Olivier Marchal fait partie de ces cinéastes constants aux univers très identifiables. Un peu comme – toutes proportions gardées bien sûr – un Woody Allen, un Guy Ritchie (hors blockbusters), un Michael Bay ou un Pedro Almodovar. Chez lui, cet univers est caractérisé par l’opposition entre gangsters et policiers où la frontière entre les deux est parfois ténue et poreuse. On retrouve donc toujours des flics, des bandits, des racailles, des ripoux et tout ce qui fait le décorum de ces deux groupes à travers des films policiers ou des polars sombres et supposément réalistes (le monsieur était un ancien grand flic du 36 avant de devenir réalisateur mais aussi et de plus en plus acteur).

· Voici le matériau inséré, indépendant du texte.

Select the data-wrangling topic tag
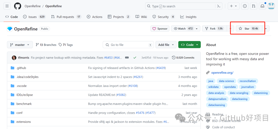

On l’a connu avec « Gangsters », il a eu son moment de gloire artistique et au box-office avec « 36, quai des orfèvres » puis il a commencé à radoter et finalement se retrouver sur les plateformes de streaming. Depuis, il alterne films juste corrects avec d’autres plutôt sympathiques et réussis dans le genre. « Bastion 36 » entre dans cette dernière catégorie et se positionne plutôt comme un bon cru. On y entre un peu comme dans des pantoufles car on connaît le cinéaste et sa filmographie et on sait à peu près ce que l’on va voir.

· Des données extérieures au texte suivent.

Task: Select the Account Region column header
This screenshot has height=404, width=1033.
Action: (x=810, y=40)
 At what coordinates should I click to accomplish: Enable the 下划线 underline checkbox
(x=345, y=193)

Dans ce nouveau long-métrage, pour Netflix cette fois, il y a aussi bien ce qui fait le sel de son cinéma et pourquoi on l’aime (ce qui est paradoxalement aussi pourquoi on peut le détester). En tout cas plus que ses quelques ratés relatifs comme « Overdose », son précédent sur Prime, qui était peut-être un peu moins engageant. Il y a certes un côté cliché et prévisible qui peut faire tiquer. Cependant, on a déjà vu pire et, encore une fois, cette cuvée 2025 est clairement dans le haut du panier de sa filmographie. De toute façon, il semblerait que si on est client de ce genre de films et plus précisément du style Marchal, il est peu probable que l’on trouve l’un de ses films ratés. Pour le moment en tout cas.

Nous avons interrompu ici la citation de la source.